(Data about locating elements on screens)
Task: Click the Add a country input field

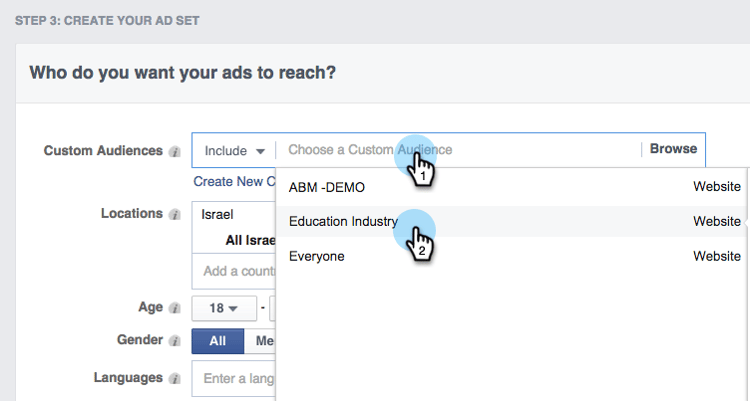Action: [234, 271]
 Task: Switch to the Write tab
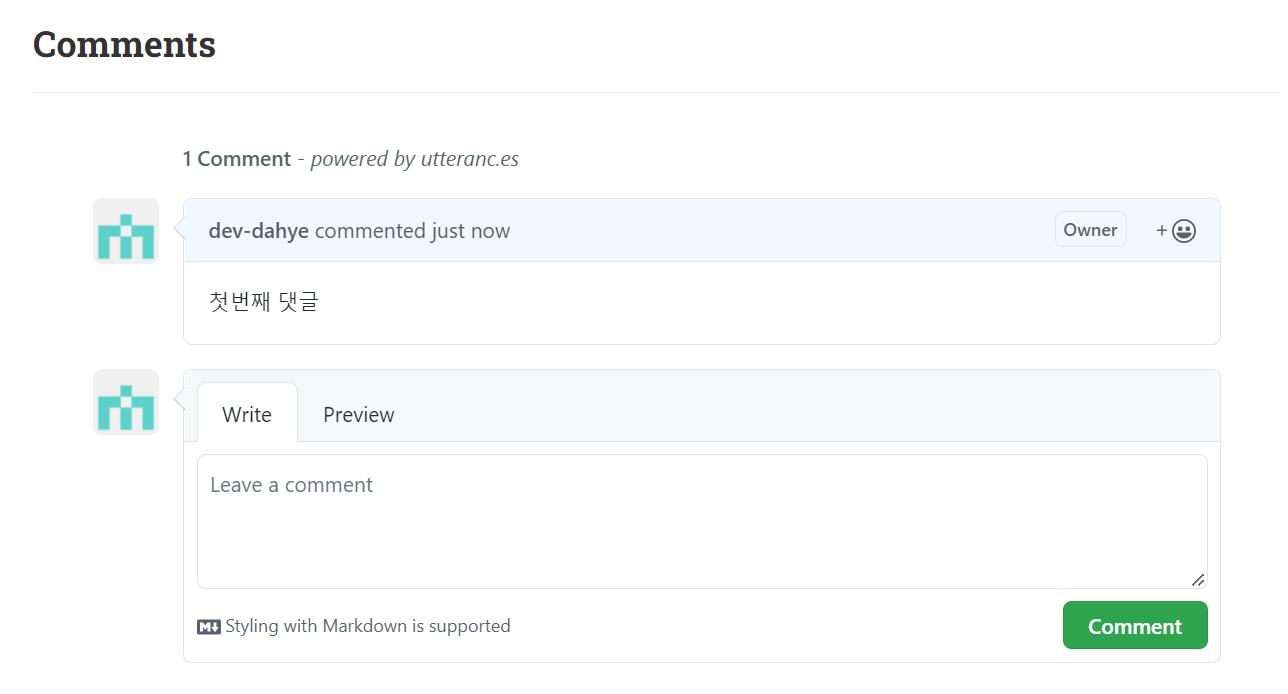coord(247,414)
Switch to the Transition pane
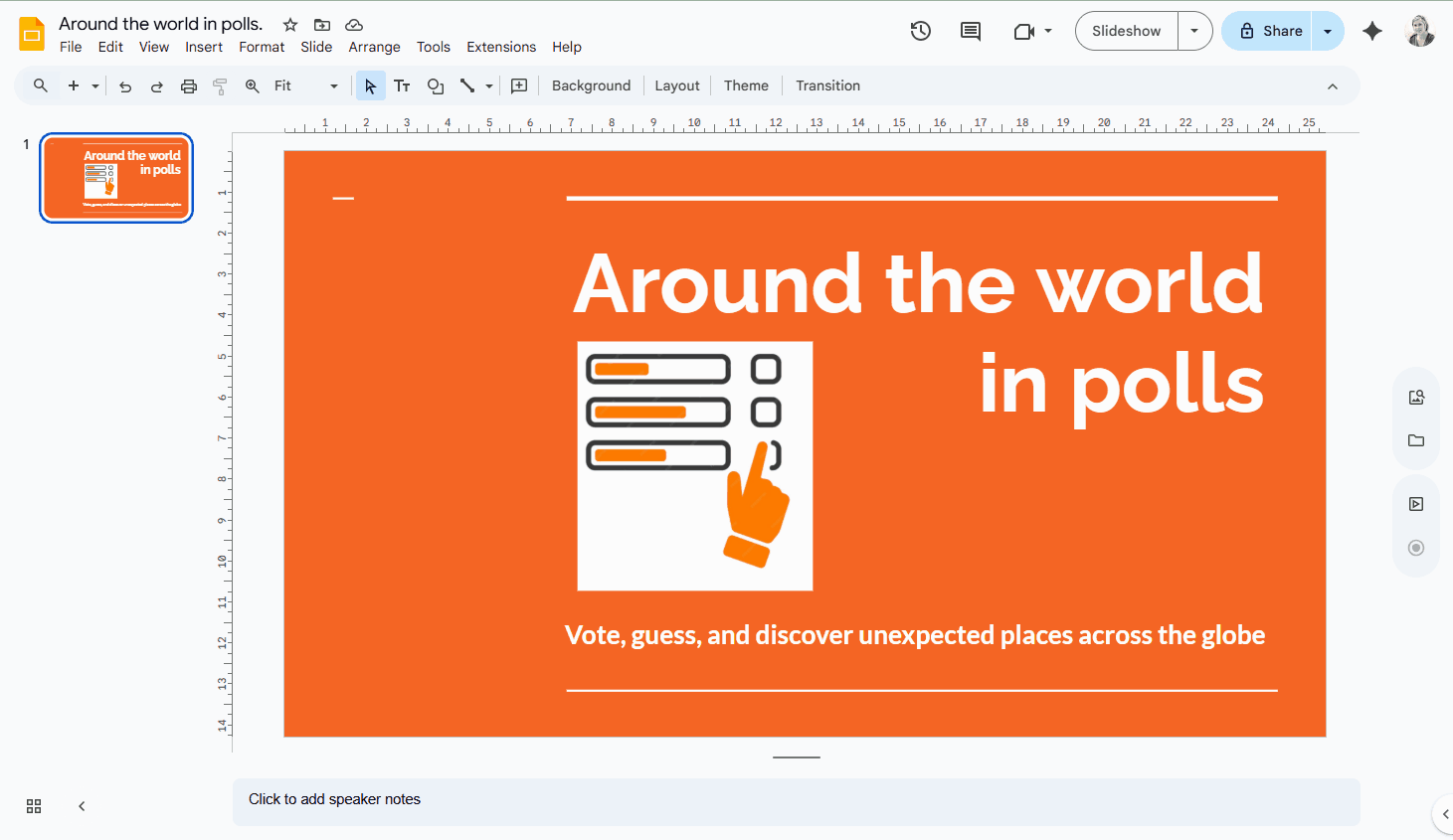Viewport: 1453px width, 840px height. (x=827, y=85)
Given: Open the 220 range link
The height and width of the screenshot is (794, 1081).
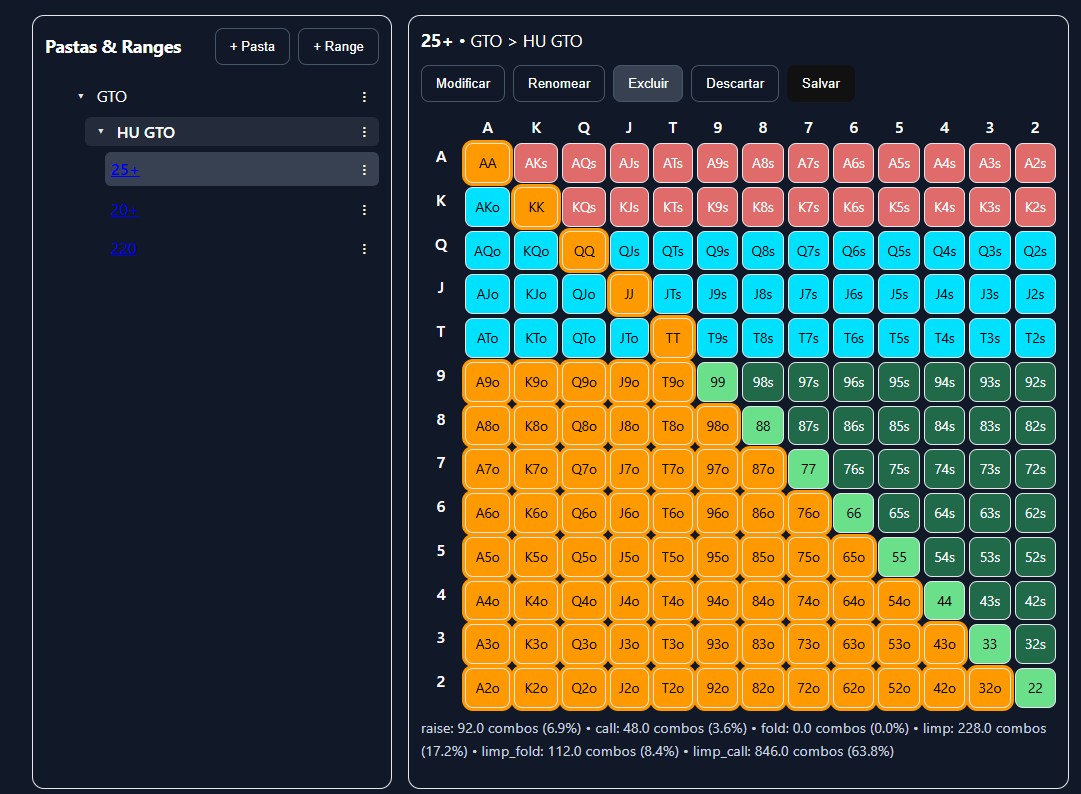Looking at the screenshot, I should (123, 247).
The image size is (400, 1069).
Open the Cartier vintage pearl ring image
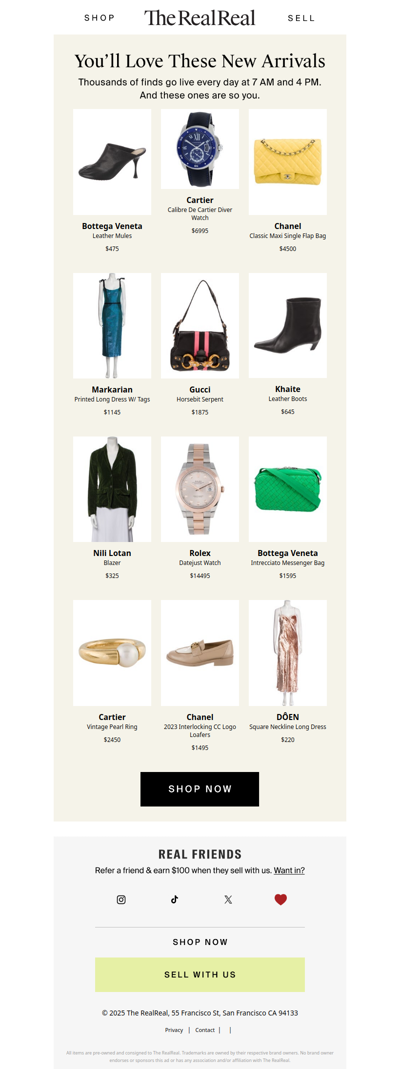(x=112, y=653)
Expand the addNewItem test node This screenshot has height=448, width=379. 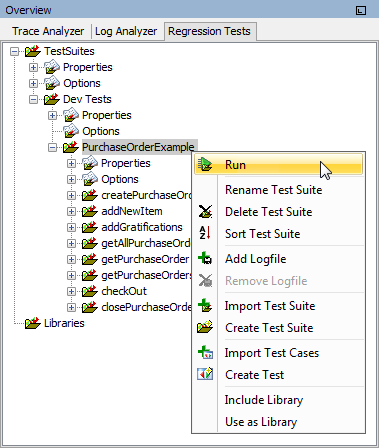[x=71, y=211]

JOB
Copy word for word the part of the data that begins with the line containing "Given: Open the 220 range link" and ends with the line containing "(x=112, y=653)", including both of those lines. Leave the pictures out of your copy.

ANSWER TO THE TASK
Given: Open the 220 range link
The height and width of the screenshot is (794, 1081).
Looking at the screenshot, I should (123, 247).
The image size is (400, 1069).
Open the Cartier vintage pearl ring image
(x=112, y=653)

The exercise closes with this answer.